TRPV1+ neurons are a specific type of sensory neuron that sends signals such as heat, stinging, and itching as a warning signal about dangers such as noxious substances, dangerous pathogens, and allergens. The class of nerve cell also plays a role in triggering an immune response: an inflammation that would help block the S. mansoni larvae from entering the body.
The researchers hypothesized that the helminth evolved the ability to suppress the TRPV1+ neurons as a means of increasing its odds of a successful infection of its targeted host, and embarked on a study with mice to see if they were right.

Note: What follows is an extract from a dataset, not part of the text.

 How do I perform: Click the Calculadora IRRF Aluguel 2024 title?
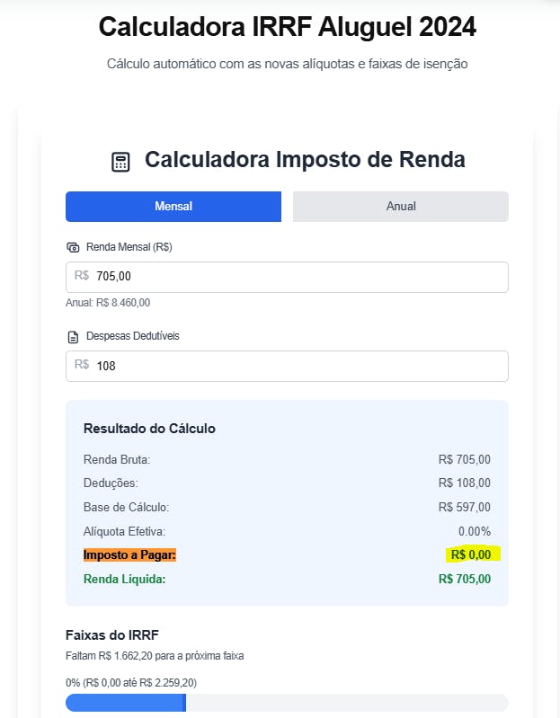pos(287,27)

They infected select groups of mice with the parasite, keeping other groups uninfected as controls. Groups were each assigned a letter, but the researchers did not know which group was infected – a study technique known as blinding that helps ensure more accurate reporting of results, compared to results that can be biased by what the scientists expect to find.
The infected and control groups were then subjected to a test to determine their pain tolerance. For each mouse, a paw was placed over a heat source – not hot enough to cause burns from a brief exposure, but hot enough to be uncomfortable. The researchers recorded how long each mouse took to withdraw its paw.
Neuron cultures were developed from the spinal fluid of both infected and uninfected mice, and capsaicin was added to study the immune response. The control group's cultures showed signs of a significantly stronger immune response than cultures from the infected group.
The results demonstrate that S. mansoni does indeed suppress the neurons responsible for alerting the brain to danger and eliciting an immune response that would protect against the invasion, the researchers found. While we can't be sure if it works exactly the same in humans, this opens up several possibilities for further research.
"Identifying the molecules in S. mansoni that block TRPV1+ could inform preventive treatments for schistosomiasis," Herbert says. "We envision a topical agent which activates TRPV1+ to prevent infection from contaminated water for individuals at risk of acquiring S. mansoni."
The findings could also lead to a new way to treat nerve pain, although this will require significantly more research, since immune suppression can be dangerous.
The next step in the research will to be examine in greater detail the TRPV1+-suppressing molecules secreted by S. mansoni to try to figure out exactly what they do.
The findings have been published in The Journal of Immunology.